How was your Valentine’s Day? Did you eat several pounds of medium-rare steak? If not, get off the computer and fire up the grill. If so, please continue. I had a T-Bone and a Strip, and they were both bloody and delicious, thanks for asking.

Monday was the conclusion of Bert and Marijke’s story about her introduction to lifting and her first powerlifting meet. Here’s Part 1, and here’s Part 2. I hope you gals send me more articles about your experiences. The whole community is behind you.
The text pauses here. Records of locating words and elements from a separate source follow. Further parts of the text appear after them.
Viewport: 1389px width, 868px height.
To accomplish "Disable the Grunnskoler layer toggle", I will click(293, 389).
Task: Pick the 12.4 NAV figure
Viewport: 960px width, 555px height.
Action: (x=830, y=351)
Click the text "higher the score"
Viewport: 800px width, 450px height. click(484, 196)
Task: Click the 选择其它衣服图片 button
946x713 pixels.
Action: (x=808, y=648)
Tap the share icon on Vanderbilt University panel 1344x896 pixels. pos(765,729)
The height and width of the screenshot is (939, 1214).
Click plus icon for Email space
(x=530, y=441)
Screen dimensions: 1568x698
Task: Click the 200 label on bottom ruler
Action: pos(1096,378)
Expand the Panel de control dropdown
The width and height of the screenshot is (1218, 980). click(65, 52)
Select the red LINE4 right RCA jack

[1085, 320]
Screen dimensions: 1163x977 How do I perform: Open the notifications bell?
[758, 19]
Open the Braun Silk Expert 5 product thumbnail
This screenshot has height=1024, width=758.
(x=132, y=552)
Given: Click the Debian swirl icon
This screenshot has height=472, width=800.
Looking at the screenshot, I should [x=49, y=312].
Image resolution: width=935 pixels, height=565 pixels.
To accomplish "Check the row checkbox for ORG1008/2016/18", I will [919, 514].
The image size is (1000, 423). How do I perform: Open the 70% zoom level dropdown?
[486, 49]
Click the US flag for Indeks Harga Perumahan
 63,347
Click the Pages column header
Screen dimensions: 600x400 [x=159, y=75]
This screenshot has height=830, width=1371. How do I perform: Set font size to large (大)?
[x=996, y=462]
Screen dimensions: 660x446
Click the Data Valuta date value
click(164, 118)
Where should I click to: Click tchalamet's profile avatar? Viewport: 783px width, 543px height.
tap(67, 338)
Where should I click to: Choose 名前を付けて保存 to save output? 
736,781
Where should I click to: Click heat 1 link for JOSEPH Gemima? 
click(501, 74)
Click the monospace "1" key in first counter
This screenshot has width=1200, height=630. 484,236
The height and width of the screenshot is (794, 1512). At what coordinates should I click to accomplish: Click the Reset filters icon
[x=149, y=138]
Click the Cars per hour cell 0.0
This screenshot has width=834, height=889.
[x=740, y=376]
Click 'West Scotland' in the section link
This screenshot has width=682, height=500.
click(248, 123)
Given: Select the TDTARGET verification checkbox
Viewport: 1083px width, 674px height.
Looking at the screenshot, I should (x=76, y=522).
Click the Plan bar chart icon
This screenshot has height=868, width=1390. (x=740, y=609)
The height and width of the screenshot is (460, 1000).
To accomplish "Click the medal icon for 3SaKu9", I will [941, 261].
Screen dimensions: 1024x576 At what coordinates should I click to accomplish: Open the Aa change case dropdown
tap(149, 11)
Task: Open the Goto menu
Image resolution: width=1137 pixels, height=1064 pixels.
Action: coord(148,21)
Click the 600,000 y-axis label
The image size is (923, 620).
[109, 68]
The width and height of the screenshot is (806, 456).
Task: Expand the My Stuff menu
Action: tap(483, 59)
Speaking of behinds, everyone’s second-favorite Jacob wrote up a great little article about posterior training, with the follow-up coming next week. Hopefully you read it thoroughly, or at least scrolled past the picture of Ariel’s back and saw some of the other stuff. I dunno, I didn’t look. I do know that our own Glenn Pendlay made a couple appearances, and hey, he’s a pretty cool guy, right?

yo yo yo

Yeah, boyeeeeeee.

Had a couple people submit questions:

Karen asks:  I am a female crossfitter (2/yrs) who is not getting enough lifting in the classes and finding them quite unsatisfying for a few different reasons. I am not dumb enough to think I can oly lift on my own but am considering taking the bench press to the globo gym (gym options are limited in my small town). So question for all:  Are you all annoyed when/if a stranger asks for a spot?  Any tips?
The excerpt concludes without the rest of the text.